Now Bill Gates acting like his in the loonie-bin the past few days has just totally turned even his biggest supporters off.
He's honestly not in touch with reality anymore, and he looks like the technical idiot he is.
That's not bashing Microsoft, that's bashing Gates -- Microsoft itself has some very, very intelligent and capable developers.
Heck, a lot of them are former Linux and Mac developers at the top now.

Most of the former Microsoft architects have left, largely because of Gates, and even more recently due to Ballmer.
Many went to Google, several others are now with other Linux-centric firms.
Jim Alchin might be the next to leave, he's still openly stating he prefers Mac, and is tired of "picking up the non-sense" left by Gates/Ballmer.
first of all i actually i only have seen glints of it on different hardware sites.
I mostly read previews and feature lists and what beta testers experienced.
Some of them was very happy and some of them had problems.
Hence why it was called Beta.
I've been developing .NET-centric (now "WinFX technologies") code since 2002, and had my hands on early previews through the (now) release.
The API of WGF 1.1 is nothing as promised, and virtually no .NET capability at all.
The "WinFX technologies" are fast becoming vapor just like the "Cairo technologies" promised 10 years ago.
Avalon is incomplete, it's bloated and it's useless for anything less than an ATI R400 or nVidia NV40 series GPU.
Recently i have started to read on forums what people think about it now that it is retail.
Same deal i guess but im personally waiting a few months because im asembling a new PC in april/may and i was aiming for Vista to go with it.
I'm not touching it, and the firms I'm consulting at aren't touching it, until the "gray hats" are satisfied.
That could be quite awhile.
 
Microsoft always provides this ...

Interestingly, it's possible to make a clean installation of Vista from an upgrade DVD. The trick is to install Vista without activating and then upgrade this installation and then activate. I did this to install Vista using Vmware
http://www.theregister.co.uk/2007/02/12/cheap_vista_for_everyone/
http://www.instantvista.com/windows-vista-upgrade.html
Microsoft always provides the ability to install clean with an Upgrade CD/DVD. This is required in case the installed image nukes itself (which commonly happens with Windows for various reasons, most of them not just a corrupted disk driver but false security ones even more so, long story).

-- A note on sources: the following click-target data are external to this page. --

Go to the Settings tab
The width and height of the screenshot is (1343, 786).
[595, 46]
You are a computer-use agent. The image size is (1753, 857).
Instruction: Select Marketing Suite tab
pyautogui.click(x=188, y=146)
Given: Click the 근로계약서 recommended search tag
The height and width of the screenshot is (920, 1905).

Why Microsoft makes people jump through hoops to do so is beyond me, other than their flawed (but very profitable) distribution and vertical models. It's why Microsoft makes a lot of money training professionals and licensing partners to be trained monkeys who know these stupid things, instead of actually providing real solutions (which they only do half of the other time, and typically only to limited capability -- just as Microsoft themselves about their own, internal network).

Virtually every other OS vendor on the planet trusts you not to be stupid. Of course, if you are stupid, and then you call the vendor looking for support, it doesn't fly. But the majority of other OS vendors (sans Apple) build their profit model on services or subscriptions, not per-unit costs for just the software. There is nothing more insulting to a professional's intelligence than when some poor, anti-piracy mechanism prevents him from working.
 
I'm still running 98Se and will continue to do so as long as it allows me to play games, surf the net, edit audio/video etc etc etc...

I'm not filling Mr Gates pockets with my hard-earned cash.




Actually, I have just upgraded to XP...seems OK at the moment.
I could have carried on with 98se, but I'm encountering an increasing number of compatibility issues with hardware/software.
 
Actually, I have just upgraded to XP...seems OK at the moment.
I could have carried on with 98se, but I'm encountering an increasing number of compatibility issues with hardware/software.
Windows 95/98/Me should never be plugged into a network. That has been my long-standing, professional attitude since a year before Windows 95 was launched.